Principal Component Analysis (PCA), is a dimensionality-reduction method that is often used to reduce the dimensionality of large data sets, by transforming a large set of variables into a smaller one that still contains most of the information in the large set.
PCA simplifies the complexity in high-dimensional data while retaining trends and patterns. It does this by transforming the data into fewer dimensions, which act as summaries of features. High-dimensional data are very common in biology and arise when multiple features, such as expression of many genes, are measured for each sample. This type of data presents many challenges that PCA mitigates, computational expense and an increased error rate due to multiple test correction when testing each feature for association with an outcome. PCA is an unsupervised learning method and is similar to clustering, it finds patterns without reference to prior knowledge about whether the samples come from different treatment groups or have phenotypic differences.

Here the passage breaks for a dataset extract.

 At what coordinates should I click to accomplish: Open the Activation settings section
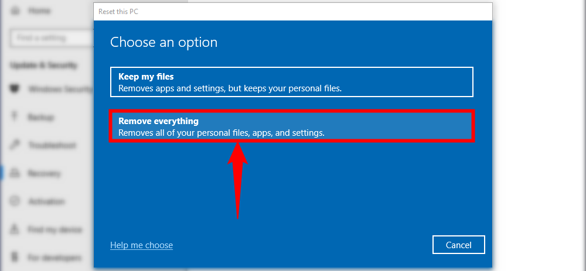[x=46, y=202]
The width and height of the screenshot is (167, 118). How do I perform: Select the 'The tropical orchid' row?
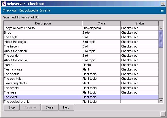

PCA reduces data by geometrically projecting them onto lower dimensions called principal components (PCs), with the goal of finding the best summary of the data using a limited number of PCs. The first PC is chosen to minimize the total distance between the data and their projection onto the PC. By minimizing this distance, we also maximize the variance of the projected points. The second (and subsequent) PCs are selected similarly, with the additional requirement that they be uncorrelated with all previous PCs. It has been used in many other fields, including the biological, physical, and engineering sciences.
The starting point of PCA is the matrix of correlation coefficients derived from the original data set. Strictly speaking, the rationale behind the method requires that the correlations be obtained from variables measured on some continuous scale.
It is a geometrical projection analogy, used to introduce derivation of bilinear data models, focusing on scores, loadings, residuals, and data rank reduction.
Given a collection of points in two, three, or higher dimensional space, a “best fitting” line can be defined as one that minimizes the average squared distance from a point to the line. The next best-fitting line can be similarly chosen from directions perpendicular to the first. Repeating this process yields an orthogonal basis in which different individual dimensions of the data are uncorrelated. These basis vectors are called principal components, and several related procedures are principal component analysis (PCA).
PCA is either done by singular value decomposition of a design matrix or by doing the following 2 steps:
- calculating the data covariance (or correlation) matrix of the original data
- performing eigenvalue decomposition on the covariance matrix
Usually the original data is normalized before performing the PCA. The normalization of each attribute consists of mean centering – subtracting its variables measured mean from each data value so that its empirical means (average) is zero. Some fields, in addition to normalizing the mean, do so for each variable’s variance (to make it equal to 1. The results of a PCA are usually discussed in terms of component scores, sometimes called factor scores (the transformed variable values corresponding to a particular data point), and loadings (the weight by which each standardized original variable should be multiplied to get the component score).